My vision blurred with the effort required to contain my annoyance and not tear Liesl’s throat out. “Oh, Liesl, you are not to do that again, do you understand? I should like to meet this young man Blum.” She made as if to protest, but I placed my fingertip flat against her forehead and stared into her eyes. “I think you can make it happen.” Her face assumed an expression of pain and alarm, and I adjusted the force of my directed thought until her face went blank. I didn’t want to hurt her if I didn’t have to, and I could blast her mind to flinders just by wishing it so. “Do you know where he is now?”
“No,” she said mechanically.
“Dammit, Liesl.” I relaxed and looked away, cracking my knuckles under my paper-thin kidskin gloves. Liesl shook her head and began to cry softly. She no doubt had a terrible headache, but I was in no mood for indulgence. “Stop being such a baby. You’re lucky I didn’t hurt you. You’re going to find Daniel Blum for me. It won’t be difficult.”

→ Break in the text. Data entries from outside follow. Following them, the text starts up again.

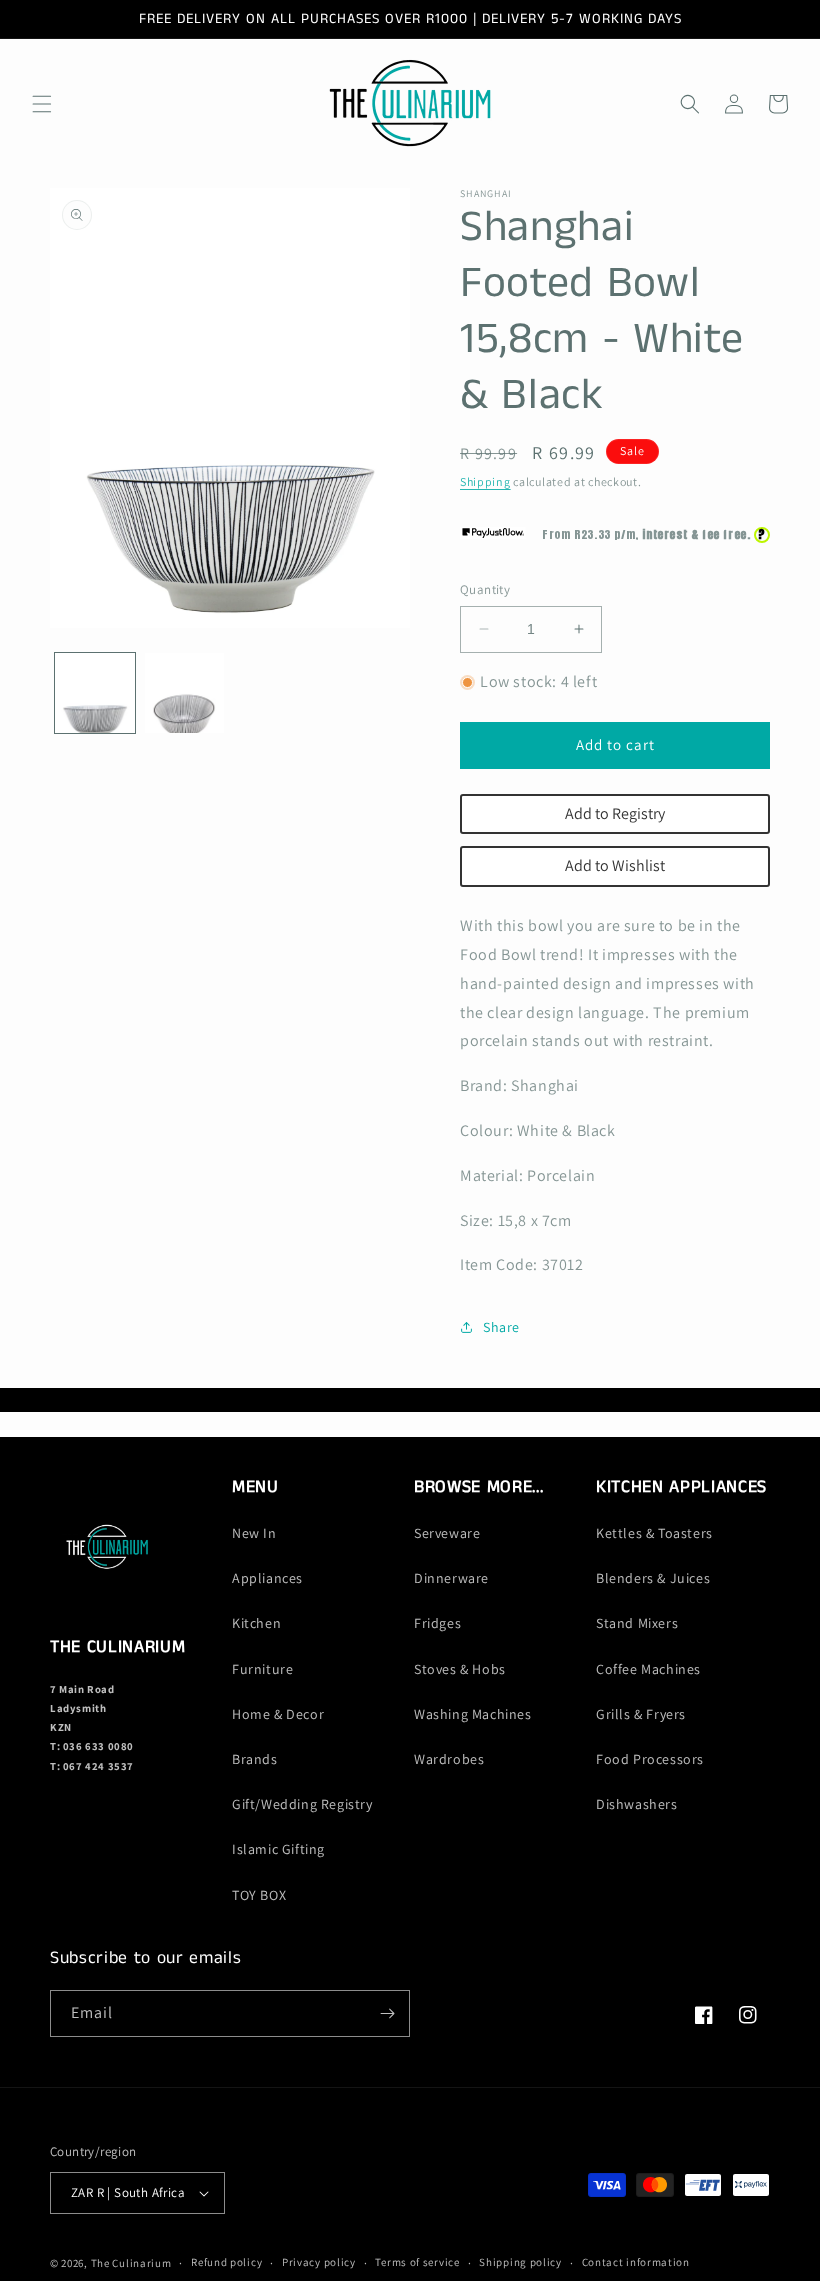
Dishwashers (637, 1804)
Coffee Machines (648, 1669)
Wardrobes (449, 1759)
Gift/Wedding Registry (302, 1804)
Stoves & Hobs (460, 1669)
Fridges (437, 1623)
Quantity (485, 589)
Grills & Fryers (641, 1714)
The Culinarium (131, 2263)
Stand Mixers (637, 1623)
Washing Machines (473, 1714)
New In (254, 1533)
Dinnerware (451, 1578)
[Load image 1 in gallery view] (95, 693)
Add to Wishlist (615, 865)
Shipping (485, 481)
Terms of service (417, 2262)
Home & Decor (278, 1714)
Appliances (267, 1578)
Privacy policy (319, 2262)
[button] (42, 104)
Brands (255, 1759)
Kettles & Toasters (654, 1533)
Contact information (636, 2262)
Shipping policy (520, 2262)
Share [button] (501, 1327)
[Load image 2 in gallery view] (185, 693)
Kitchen (256, 1623)
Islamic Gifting (278, 1849)
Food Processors (650, 1759)
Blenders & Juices (653, 1578)
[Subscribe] (387, 2013)
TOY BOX (259, 1895)
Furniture (262, 1669)
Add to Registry (615, 813)
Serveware (447, 1533)
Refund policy (226, 2262)
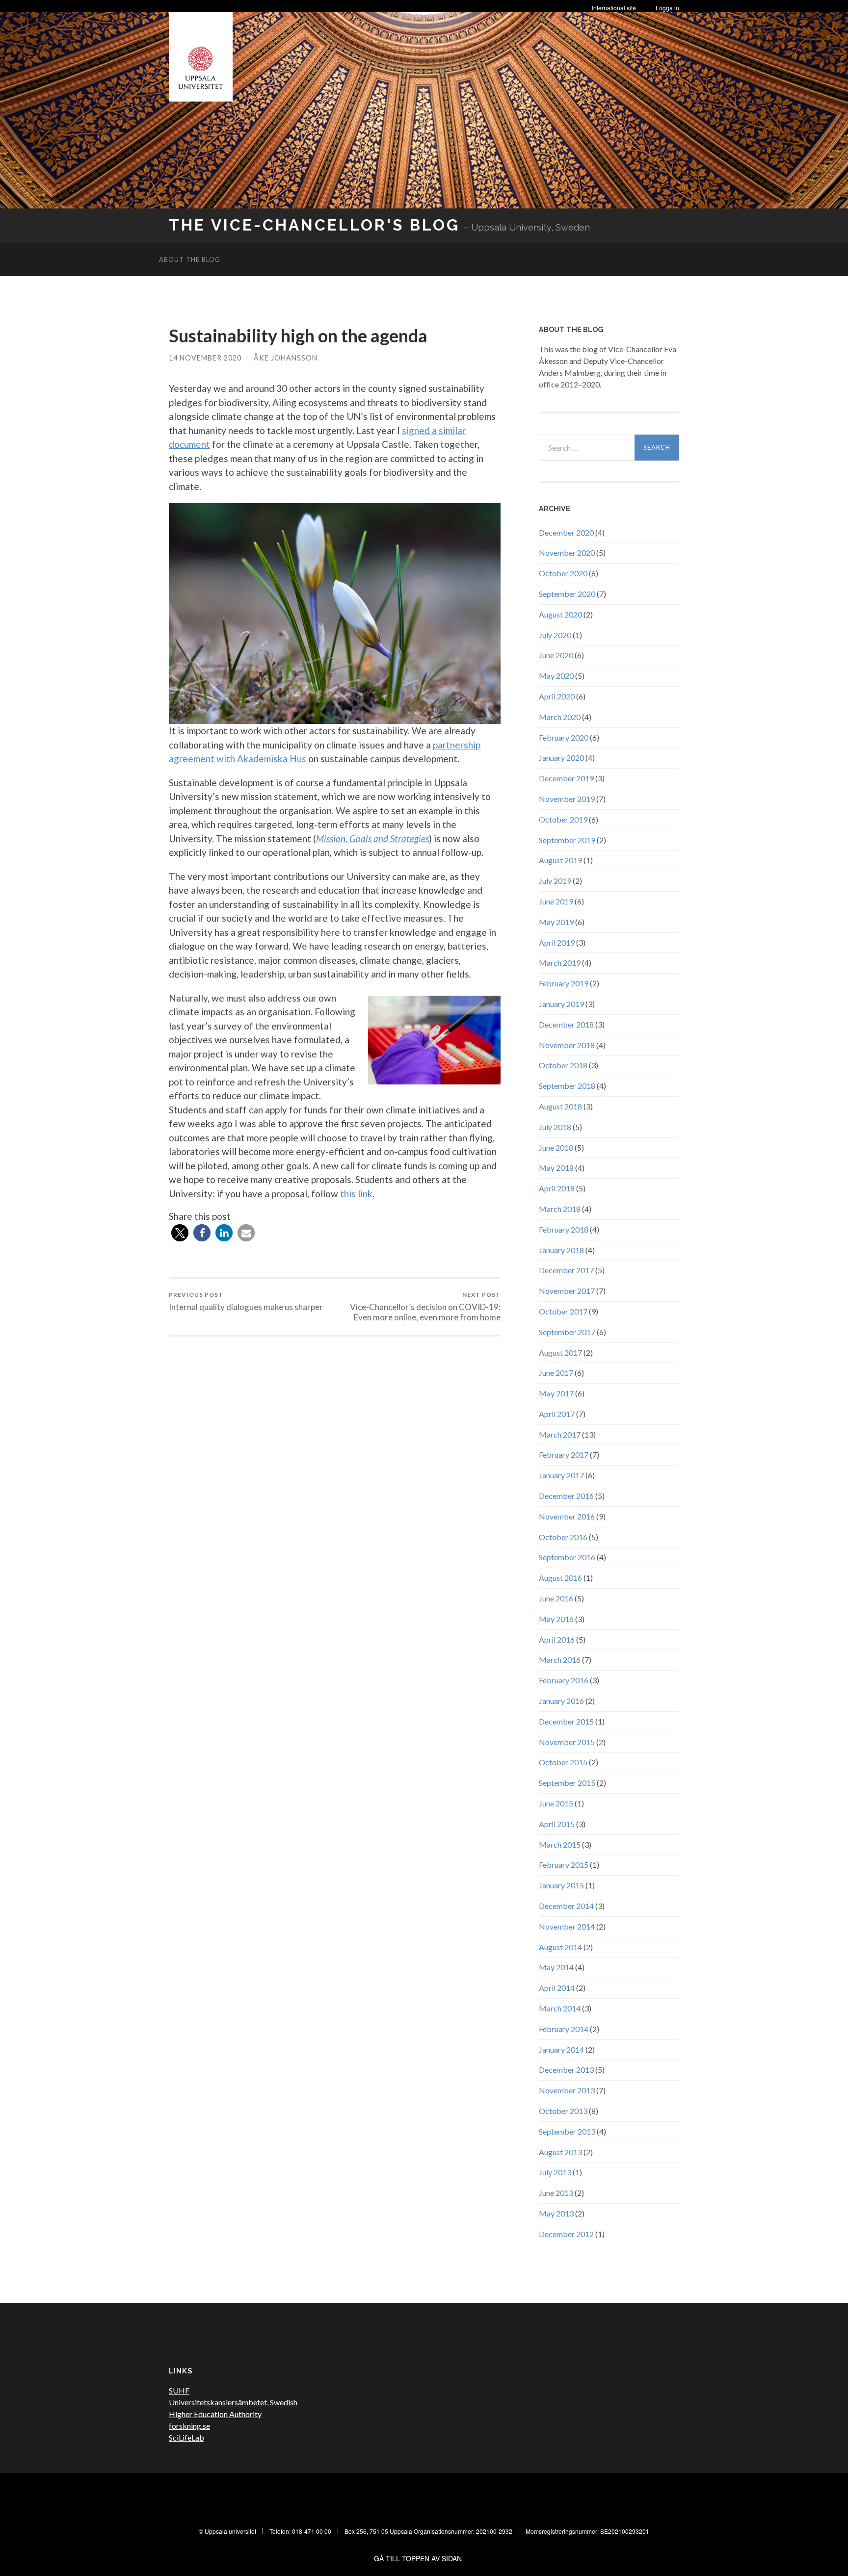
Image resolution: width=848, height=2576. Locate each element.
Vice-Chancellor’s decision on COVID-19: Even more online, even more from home (425, 1306)
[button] (179, 1232)
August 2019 (560, 860)
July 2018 (555, 1127)
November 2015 (567, 1742)
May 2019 (556, 922)
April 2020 (557, 696)
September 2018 (567, 1085)
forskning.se (189, 2425)
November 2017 (567, 1290)
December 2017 (566, 1270)
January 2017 (561, 1475)
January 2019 (561, 1003)
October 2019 (563, 819)
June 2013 (556, 2192)
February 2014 (563, 2029)
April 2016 (557, 1639)
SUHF (179, 2390)
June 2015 (556, 1803)
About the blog (189, 259)
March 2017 (560, 1434)
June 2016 (556, 1598)
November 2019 (567, 798)
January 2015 (561, 1885)
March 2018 (560, 1208)
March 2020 (560, 716)
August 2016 (560, 1577)
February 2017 (563, 1454)
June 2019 (556, 901)
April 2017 (557, 1413)
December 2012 (566, 2234)
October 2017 (563, 1311)
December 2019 (566, 778)
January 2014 (561, 2049)
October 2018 (563, 1065)
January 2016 (561, 1700)
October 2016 (563, 1537)
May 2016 (556, 1618)
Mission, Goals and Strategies (372, 838)
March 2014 (560, 2008)
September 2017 (567, 1332)
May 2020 (556, 675)
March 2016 (560, 1659)
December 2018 (566, 1024)
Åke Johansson (285, 358)
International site (614, 7)
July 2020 (555, 635)
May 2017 (556, 1393)
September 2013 (567, 2131)
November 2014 (567, 1926)
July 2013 (555, 2172)
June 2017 (556, 1372)
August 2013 (560, 2152)
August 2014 (560, 1947)
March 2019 (560, 962)
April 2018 (557, 1188)
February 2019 (563, 983)
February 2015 (563, 1864)
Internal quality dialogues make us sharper (246, 1301)
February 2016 (563, 1680)
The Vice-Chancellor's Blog (314, 225)
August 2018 (560, 1106)
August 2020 (560, 614)
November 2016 (567, 1516)
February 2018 (563, 1229)
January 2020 (561, 757)
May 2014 (556, 1967)
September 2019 (567, 840)
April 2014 (557, 1987)
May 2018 (556, 1167)
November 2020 (567, 552)
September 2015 (567, 1782)
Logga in (667, 7)
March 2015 (560, 1844)
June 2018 (556, 1147)
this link (356, 1193)
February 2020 (563, 737)
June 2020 (556, 655)
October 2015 (563, 1762)
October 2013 (563, 2110)
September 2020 (567, 593)
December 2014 (566, 1905)
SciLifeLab (186, 2437)
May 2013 (556, 2213)
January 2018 (561, 1250)
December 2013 (566, 2069)
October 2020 (563, 573)
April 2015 (557, 1824)
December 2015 (566, 1721)
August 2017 (560, 1352)
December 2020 (566, 532)
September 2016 (567, 1557)
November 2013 (567, 2090)
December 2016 (566, 1495)
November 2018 (567, 1045)
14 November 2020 (205, 358)
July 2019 (555, 880)
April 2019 (557, 942)
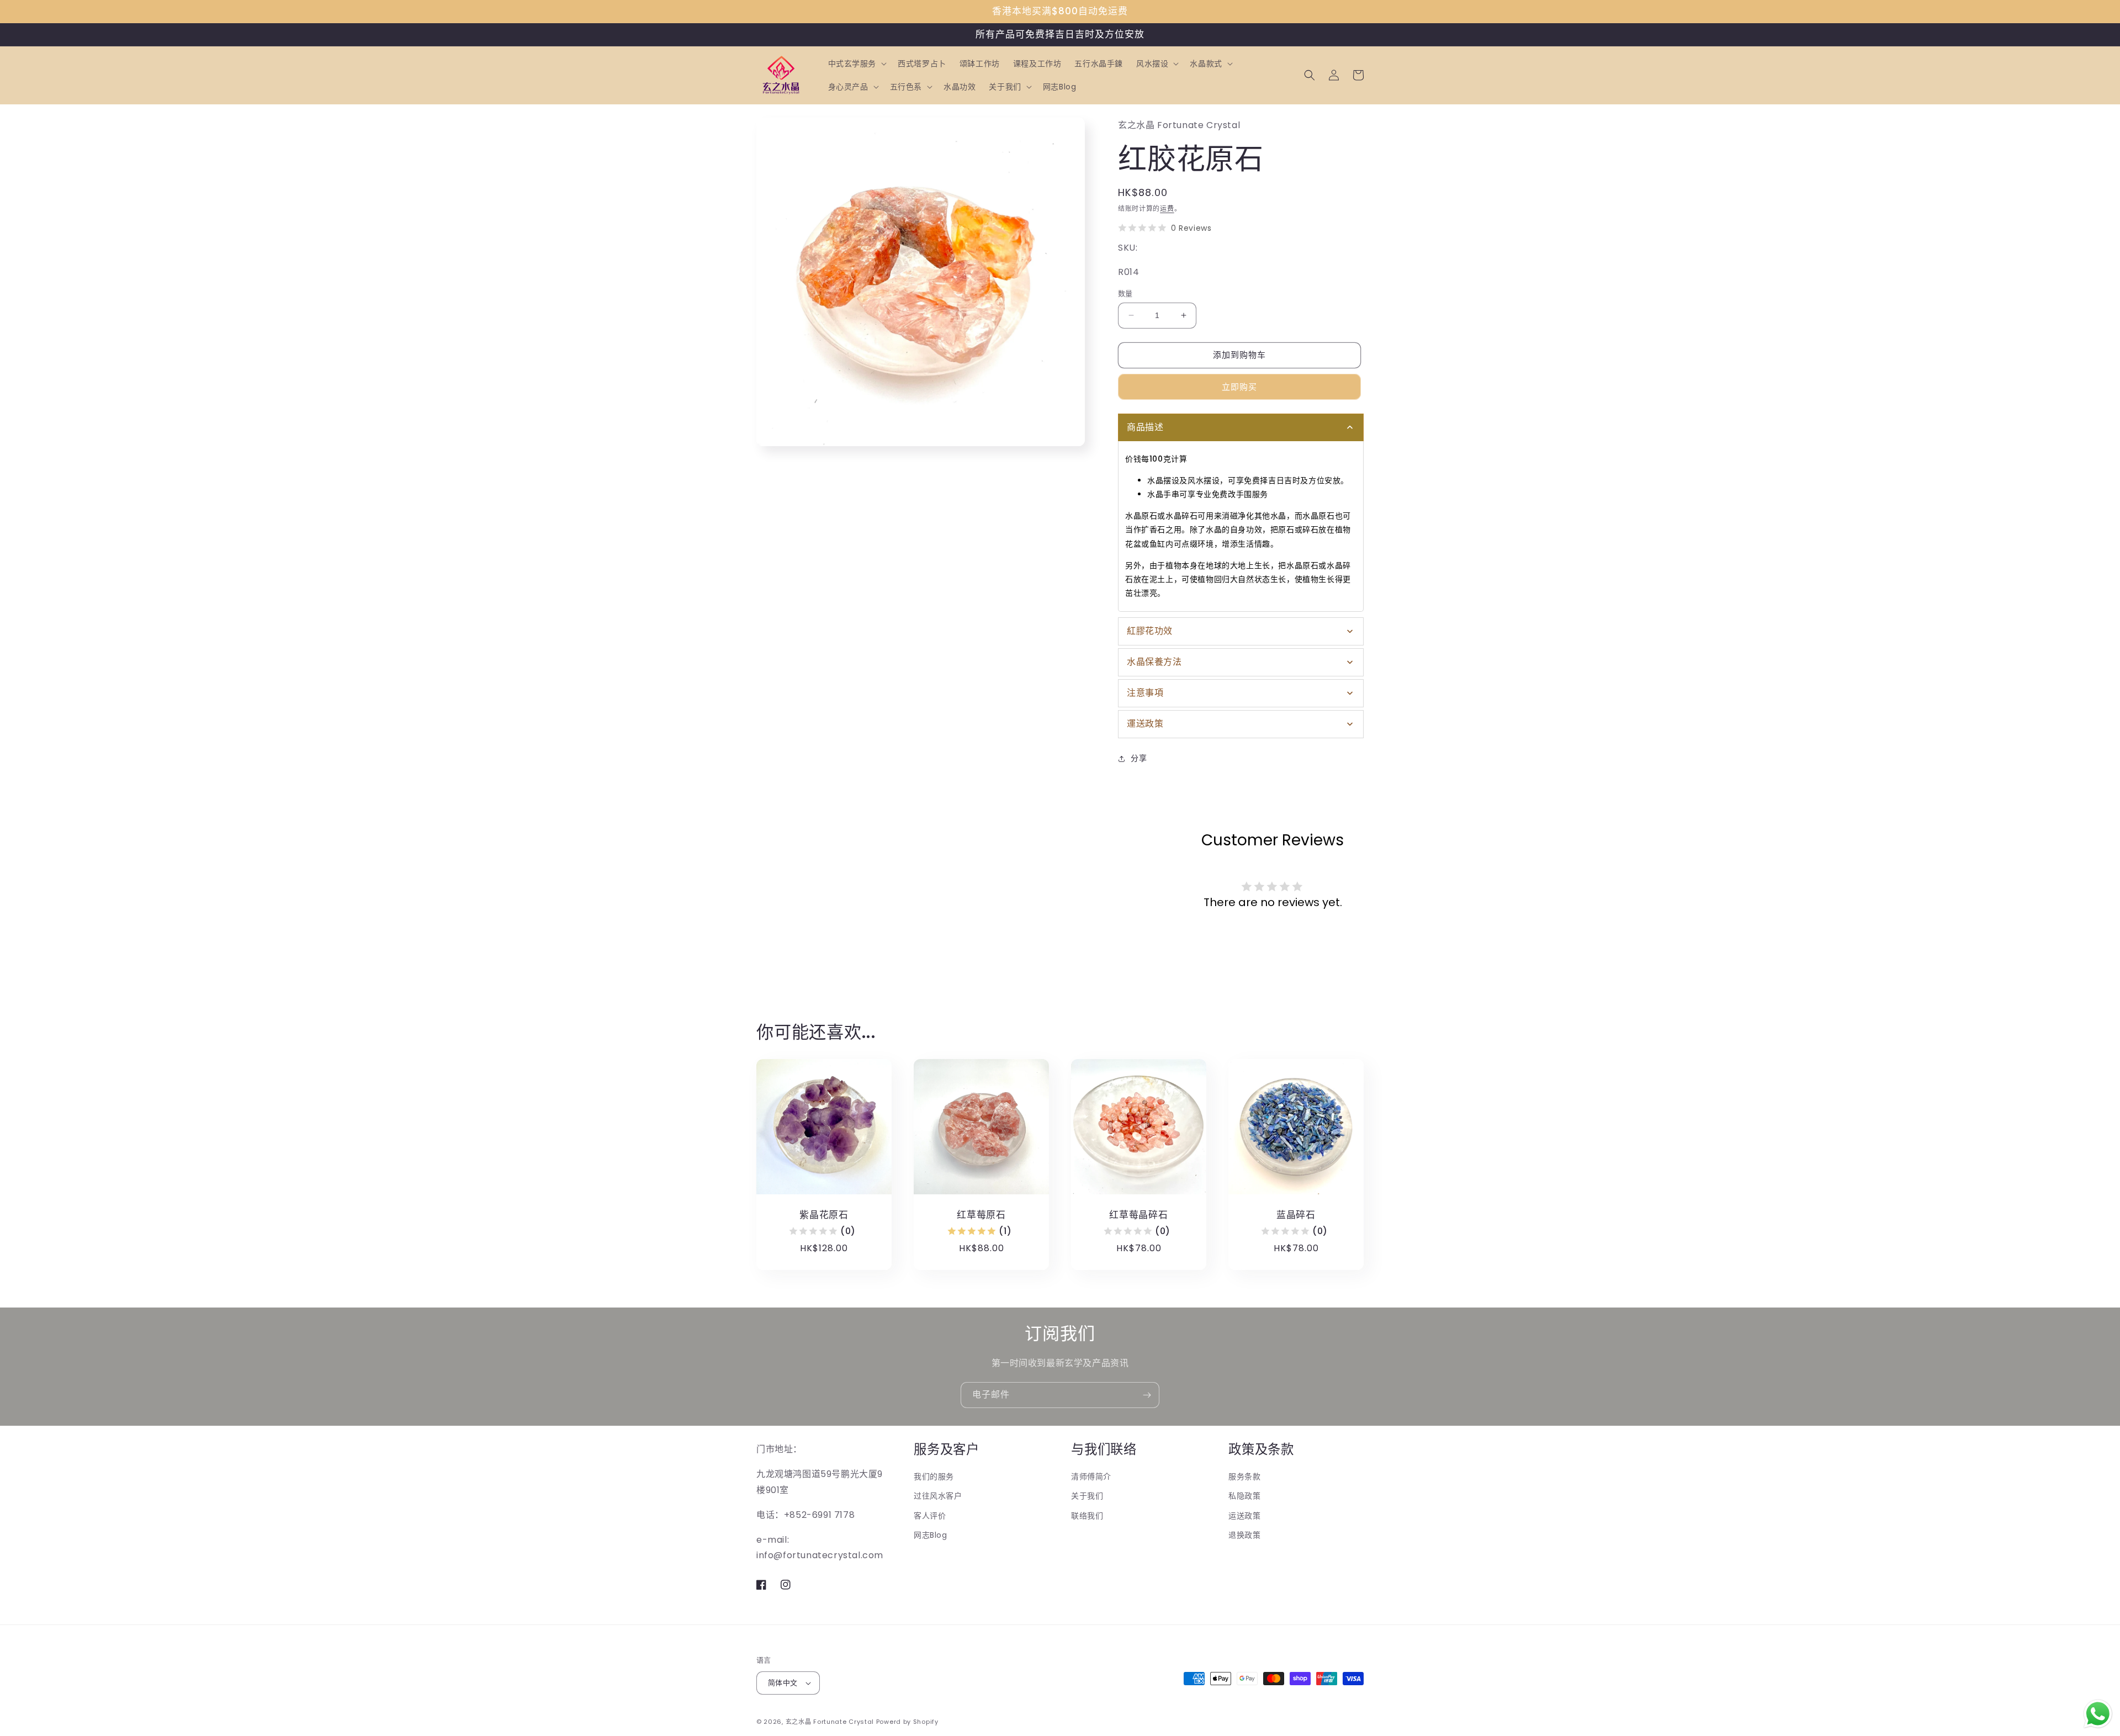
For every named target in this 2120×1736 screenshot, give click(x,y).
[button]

“You want him, and you don’t want me,” she wept. So it wasn’t about the headache. “You don’t like women at all, do you?”
I felt embarrassed for her. “I do like women,” I said, “exceptional women, women who are not like other women.”
“But you like boys more.”
I truthfully admitted that I did, partially to hurt her feelings and cure her lovesickness for me, and partially because it felt right to say it aloud, in that environment, among the Oriental lanterns and slick-haired women in morning jackets, dancing with one another without fear or furtiveness. “I am more susceptible to the charms of boys,” I said, “whereas I despair of ever finding a woman comparable to . . .” I shrugged rather than speak their names, or decide on one to mention. I could almost see them as a single being: Maria Elena Georgina. If you combined them, they produced me. “That’s all in the past. You should not trouble yourself over me. You could have a dozen boyfriends if you wanted. The only thing you need to do for me is to find Danny Blum, so that I can meet him.”